В 1937 году в приёмную новочеркасского НКВД пришла женщина спросить: как быть с некормленным сосунком-ребёнком её арестованной соседки. "Посидите, — сказали ей, — выясним." Она посидела часа два — её взяли из приёмной и отвели в камеру: надо было спешно заполнять число, и не хватало сотрудников рассылать по городу, а эта уже была здесь!

А эта растерянность, неверие в происходящее, которое мешает мыслить, сосредоточиться, сделать что-то разумное в последний момент.

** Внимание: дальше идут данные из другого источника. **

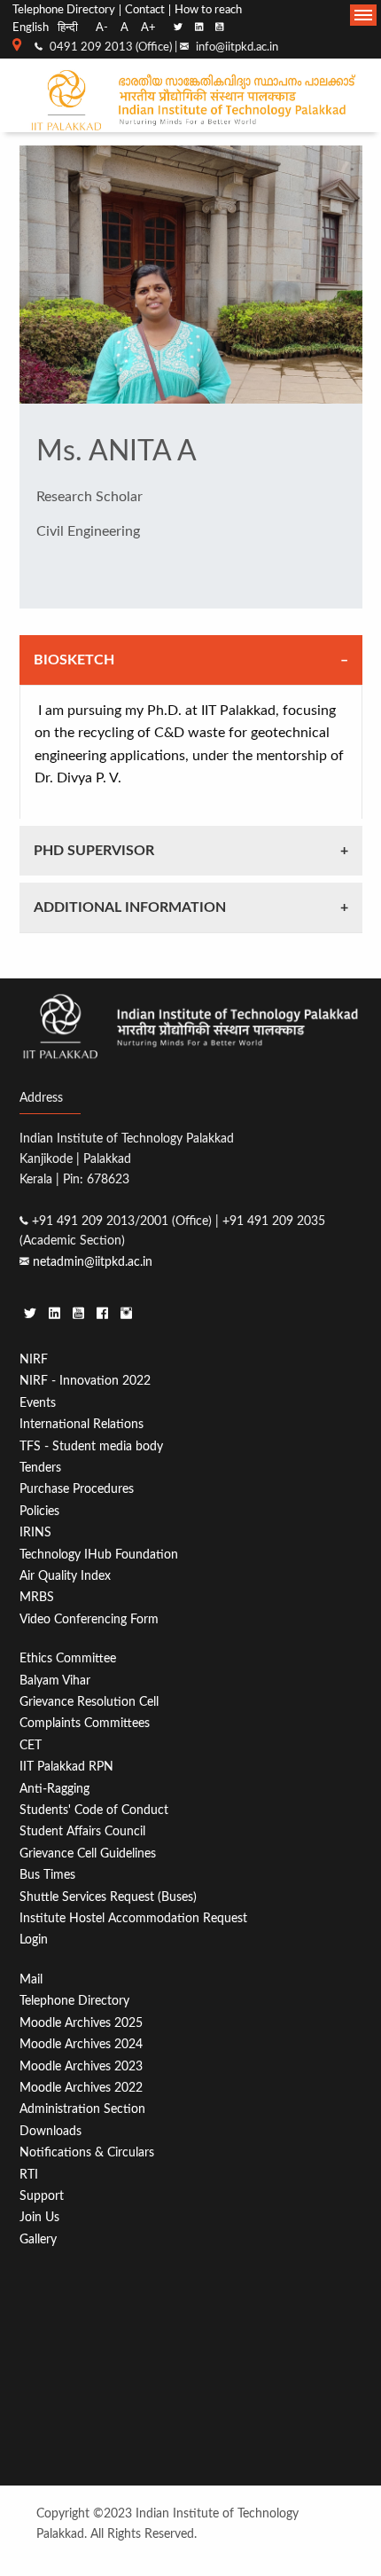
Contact (145, 10)
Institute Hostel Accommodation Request (133, 1918)
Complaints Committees (84, 1723)
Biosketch (74, 660)
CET (30, 1745)
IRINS (35, 1532)
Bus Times (47, 1874)
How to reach (208, 10)
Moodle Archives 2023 (81, 2066)
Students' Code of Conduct (93, 1810)
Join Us (39, 2217)
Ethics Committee (67, 1658)
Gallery (38, 2239)
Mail (31, 1979)
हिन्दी (68, 27)
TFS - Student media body (91, 1446)
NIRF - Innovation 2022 (85, 1380)
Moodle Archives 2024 (81, 2044)
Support (41, 2196)
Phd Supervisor (94, 851)
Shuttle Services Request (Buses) (108, 1897)
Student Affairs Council (82, 1831)
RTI (28, 2174)
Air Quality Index (65, 1576)
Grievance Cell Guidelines (87, 1853)
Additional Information (130, 907)
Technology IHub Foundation (98, 1554)
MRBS (36, 1597)
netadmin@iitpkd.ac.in (92, 1261)
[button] (363, 15)
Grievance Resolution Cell (89, 1701)
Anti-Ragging (54, 1788)
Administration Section (82, 2109)
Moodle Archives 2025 (81, 2023)
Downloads (50, 2131)
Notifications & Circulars (86, 2152)
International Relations (81, 1424)
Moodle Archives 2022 (81, 2087)
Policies (39, 1511)
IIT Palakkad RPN (66, 1766)
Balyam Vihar (54, 1680)
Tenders (40, 1467)
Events (37, 1403)
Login (33, 1939)
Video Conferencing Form (89, 1619)
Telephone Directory (63, 10)
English (30, 27)
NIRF (33, 1359)
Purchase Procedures (76, 1489)
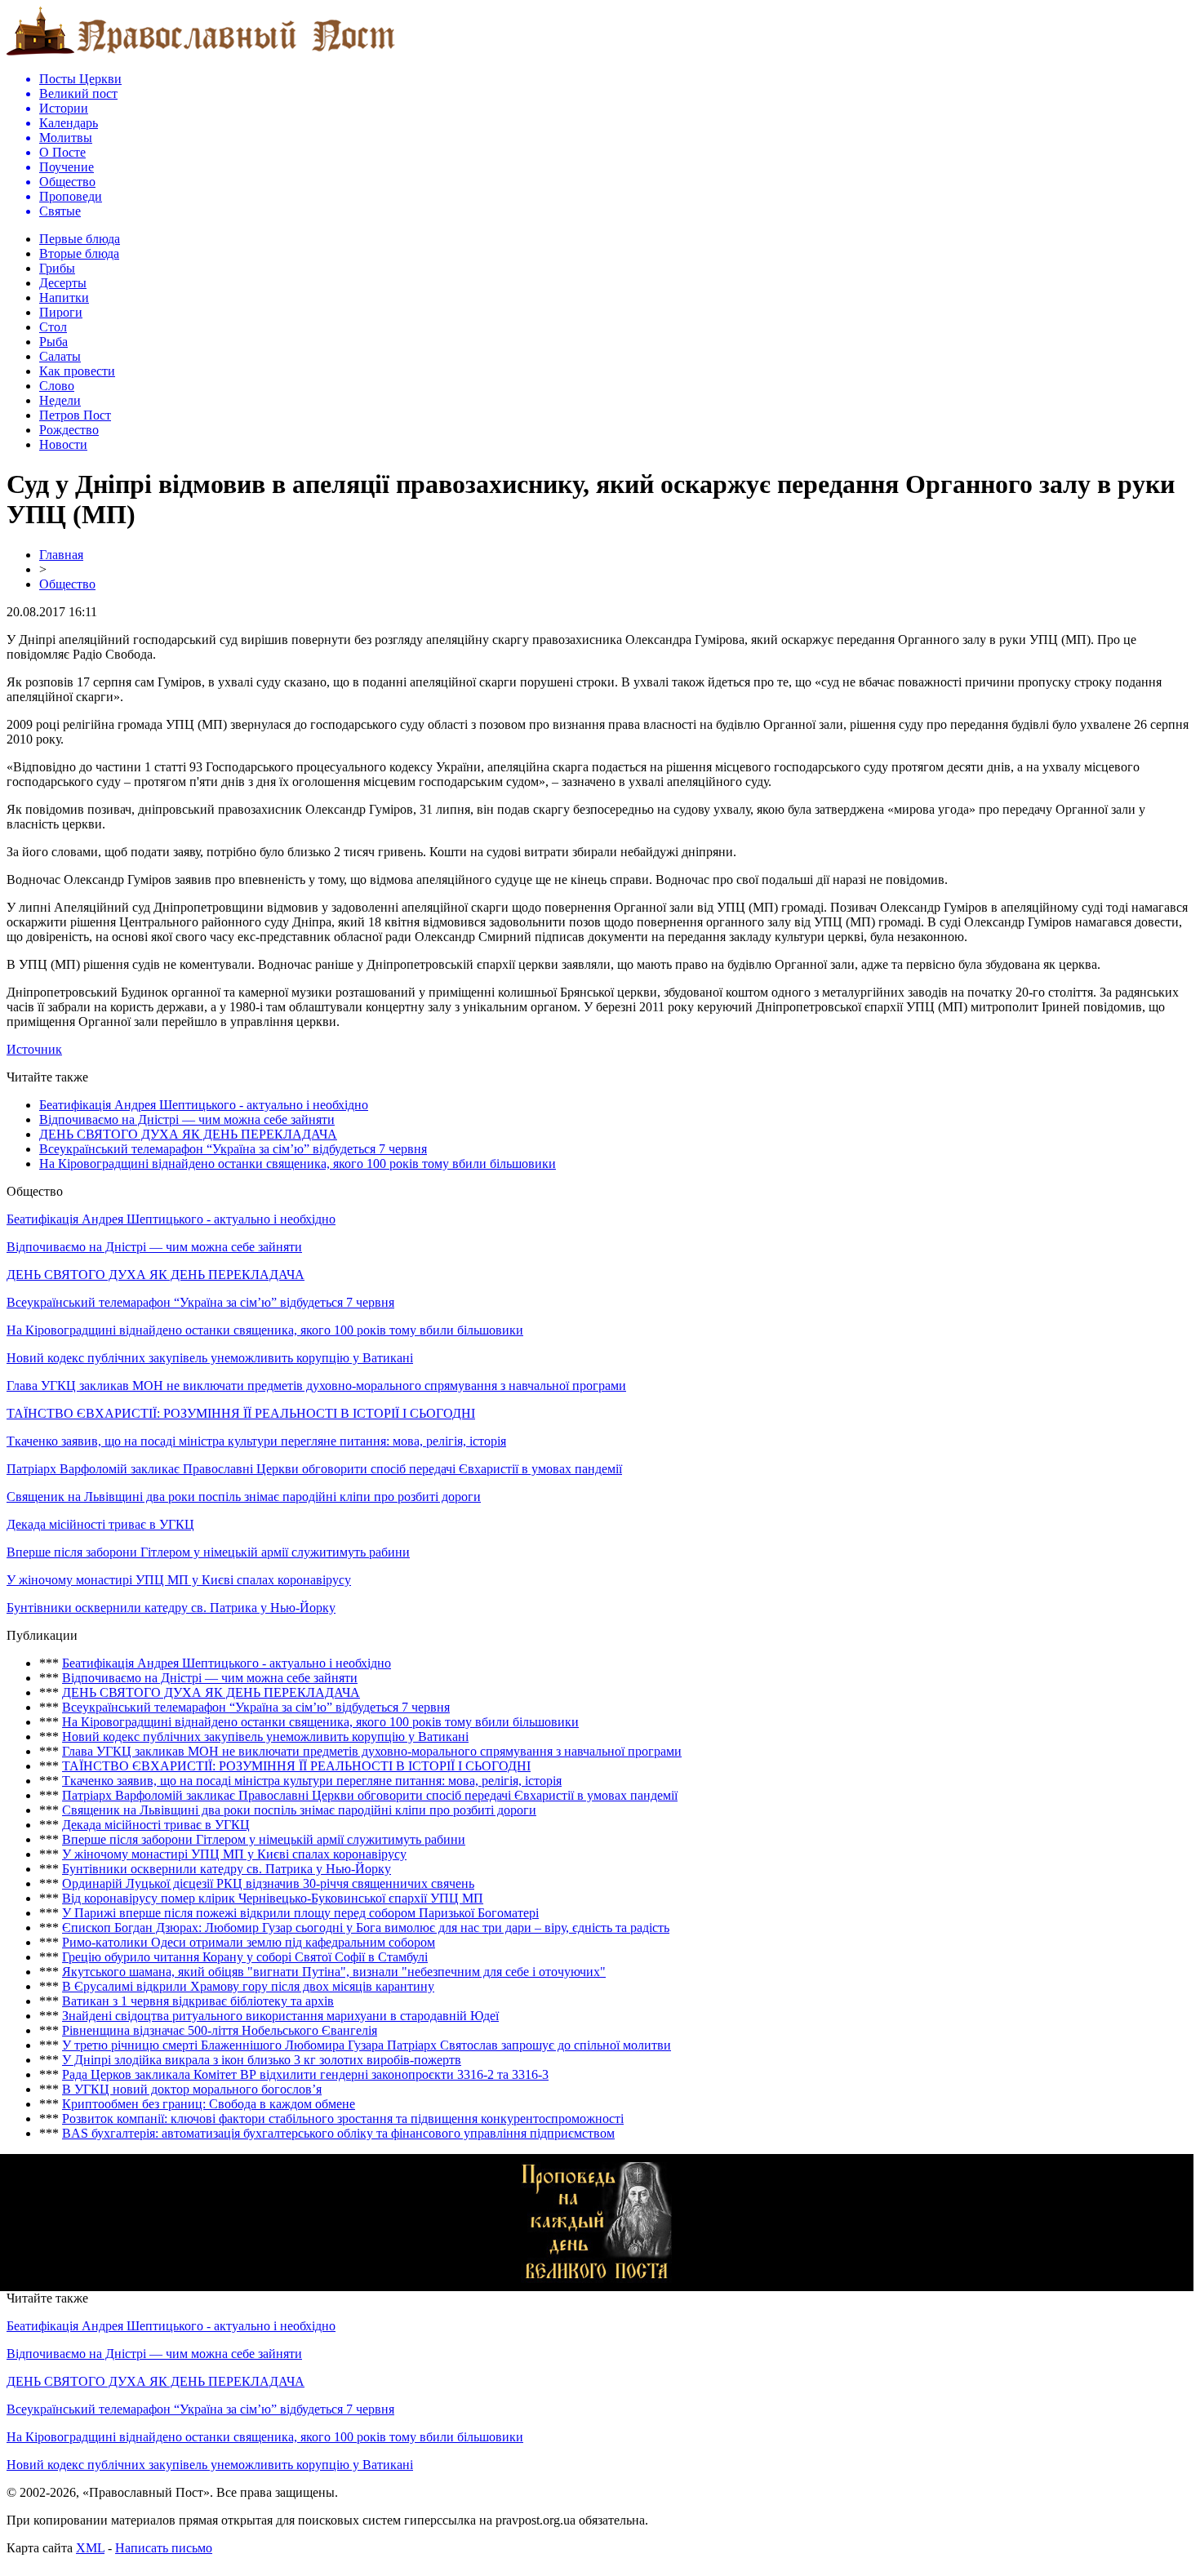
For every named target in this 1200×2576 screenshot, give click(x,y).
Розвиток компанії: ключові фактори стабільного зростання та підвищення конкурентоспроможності (343, 2118)
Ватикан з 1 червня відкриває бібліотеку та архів (198, 2001)
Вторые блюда (79, 253)
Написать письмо (163, 2548)
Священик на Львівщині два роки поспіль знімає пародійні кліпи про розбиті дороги (244, 1496)
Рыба (53, 342)
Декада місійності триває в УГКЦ (100, 1524)
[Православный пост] (201, 54)
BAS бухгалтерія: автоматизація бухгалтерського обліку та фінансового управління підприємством (338, 2133)
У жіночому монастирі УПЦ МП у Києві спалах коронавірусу (179, 1580)
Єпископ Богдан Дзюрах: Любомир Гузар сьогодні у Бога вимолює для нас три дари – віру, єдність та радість (365, 1927)
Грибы (57, 268)
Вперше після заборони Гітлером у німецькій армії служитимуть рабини (208, 1552)
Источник (34, 1049)
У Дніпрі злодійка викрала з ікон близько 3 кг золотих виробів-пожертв (261, 2060)
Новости (63, 444)
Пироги (60, 312)
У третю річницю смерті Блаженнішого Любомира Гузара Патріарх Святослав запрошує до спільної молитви (366, 2045)
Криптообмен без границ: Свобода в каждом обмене (208, 2104)
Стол (53, 327)
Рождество (69, 430)
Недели (60, 400)
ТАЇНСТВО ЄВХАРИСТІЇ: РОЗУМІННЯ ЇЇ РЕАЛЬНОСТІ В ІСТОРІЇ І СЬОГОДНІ (241, 1413)
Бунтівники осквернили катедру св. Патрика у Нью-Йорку (171, 1607)
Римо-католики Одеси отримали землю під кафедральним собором (248, 1942)
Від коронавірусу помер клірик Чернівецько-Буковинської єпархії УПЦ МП (272, 1898)
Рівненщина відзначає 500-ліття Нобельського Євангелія (219, 2030)
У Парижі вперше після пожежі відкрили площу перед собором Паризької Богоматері (300, 1913)
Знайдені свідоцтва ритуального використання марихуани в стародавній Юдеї (280, 2016)
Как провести (77, 371)
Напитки (64, 297)
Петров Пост (75, 415)
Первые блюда (79, 239)
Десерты (63, 283)
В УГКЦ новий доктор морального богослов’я (192, 2089)
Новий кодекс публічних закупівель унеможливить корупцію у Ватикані (210, 1358)
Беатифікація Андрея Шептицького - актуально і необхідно (203, 1105)
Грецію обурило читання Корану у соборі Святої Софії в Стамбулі (245, 1957)
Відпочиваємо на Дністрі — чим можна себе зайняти (187, 1119)
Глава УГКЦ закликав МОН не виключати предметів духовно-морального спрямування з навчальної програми (316, 1385)
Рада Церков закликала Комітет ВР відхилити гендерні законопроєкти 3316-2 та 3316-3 (305, 2074)
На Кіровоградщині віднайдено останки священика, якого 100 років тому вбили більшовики (297, 1163)
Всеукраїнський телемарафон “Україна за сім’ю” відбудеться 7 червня (233, 1149)
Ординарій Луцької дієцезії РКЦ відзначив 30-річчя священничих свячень (268, 1883)
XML (90, 2548)
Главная (61, 555)
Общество (67, 584)
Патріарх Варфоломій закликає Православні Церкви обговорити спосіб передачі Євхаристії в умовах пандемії (314, 1469)
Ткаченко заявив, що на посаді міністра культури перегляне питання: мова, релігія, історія (256, 1441)
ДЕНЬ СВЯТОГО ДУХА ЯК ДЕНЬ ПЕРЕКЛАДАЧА (188, 1134)
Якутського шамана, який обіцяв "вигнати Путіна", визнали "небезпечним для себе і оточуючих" (334, 1972)
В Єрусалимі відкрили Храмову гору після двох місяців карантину (248, 1986)
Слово (56, 386)
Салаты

Раз ты невиновен — то за что же могут тебя брать? Это ошибка! Тебя уже волокут за шиворот, а ты всё заклинаешь про себя: "Это ошибка! Разберутся — выпустят!" Других сажают повально, это тоже нелепо, но там ещё в каждом случае остаются потёмки: "а может быть этот как раз…?" А уж ты! — ты-то наверняка невиновен! Ты ещё рассматриваешь Органы как учреждение человечески-логичное: разберутся — выпустят. И зачем тебе тогда бежать?… И как же можно тебе тогда сопротивляться?… Ведь ты только ухудшишь своё положение, ты помешаешь разобраться в ошибке.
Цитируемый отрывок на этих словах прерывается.